* Study text *
• • • •
# Worm in Viv. Nemertean?



## Phxnoah (Sep 26, 2016)

I found this worm on the side glass panel. Is it a nemertean? Even if it is I have no idea if nemerteans have a negative impact on my viv so if someone could jump in and enlighten me that would be great .


















Sent from my iPhone using Tapatalk


----------



## kimcmich (Jan 17, 2016)

Greetings,

Rather than a nemertean, I believe that is a flatworm. The good news is they can prey on snails and slugs... the bad news is that they can also prey on arthropods (and non-predatory terrestrial species are rare).

Further bad news is that you can't really do anything about them except 1) vigilantly remove the ones you see or 2) tear down your viv and start anew.

There is anecdotal evidence for larger isopods keeping them in check (I am dubious but it's not impossible).

I have had this worm and it did not explode for me - I do remove them on sight however. The best method is to use an eyeglass repair screwdriver (flat head) and carefully come up from beneath (as if you were trying to pick up a piece of string). They are very weak-bodied and fragment if you try to pinch or tweezer them (each of the fragments can then regrow into a new worm). A non-sharp prying instrument works to remove the whole worm. Sticking them on a paper towel dehydrates them to death.


----------



## Phxnoah (Sep 26, 2016)

kimcmich said:


> Greetings,
> 
> Rather than a nemertean, I believe that is a flatworm. The good news is they can prey on snails and slugs... the bad news is that they can also prey on arthropods (and non-predatory terrestrial species are rare).
> 
> ...


Whenever I see them I immediately pick them up with some paper towel. Good news is that this is only the second one I've seen throughout the 4 months I've had this vivarium, so I'm thankful that their population hasn't exploded... yet. Are these harmful to the frogs in any way? If the darts were to eat them, would there be any negative side effects? I''m guessing no, but I just wanted to make sure.


----------



## kimcmich (Jan 17, 2016)

As for them being dangerous to the frogs: Hard to say. There are _certainly_ terrestrial flatworms in natural dartfrog habitats. Flatworms tend to produce toxins to defend themselves and venom to capture prey. My guess is frogs would spit them out if they did initially eat them... maybe another db member has observed interactions between this worm and frogs.
• • • •
* Data provided *
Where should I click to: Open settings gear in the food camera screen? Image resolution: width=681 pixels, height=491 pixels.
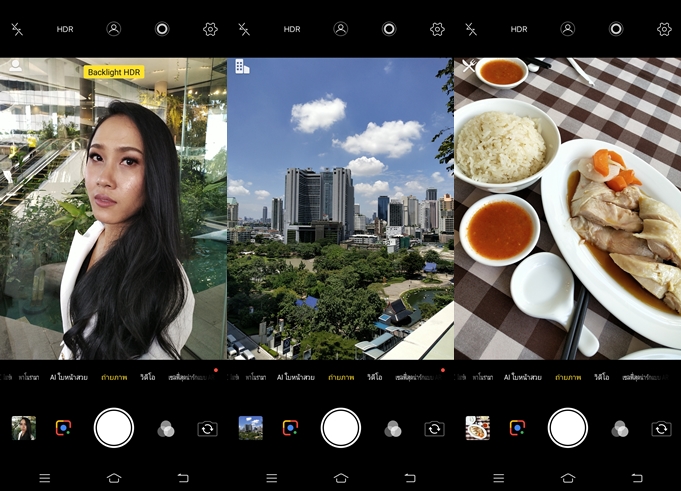point(664,29)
• • • •
* What you need to do *
1. In the worm thread, what tool does kimcmich name as the best way to remove the worms?
2. Write out the passage of the worm thread starting at "There is anecdotal" and ending at "them to death.".

* Answers for this exercise *
1. A flat-head eyeglass repair screwdriver.

2.
There is anecdotal evidence for larger isopods keeping them in check (I am dubious but it's not impossible).

I have had this worm and it did not explode for me - I do remove them on sight however. The best method is to use an eyeglass repair screwdriver (flat head) and carefully come up from beneath (as if you were trying to pick up a piece of string). They are very weak-bodied and fragment if you try to pinch or tweezer them (each of the fragments can then regrow into a new worm). A non-sharp prying instrument works to remove the whole worm. Sticking them on a paper towel dehydrates them to death.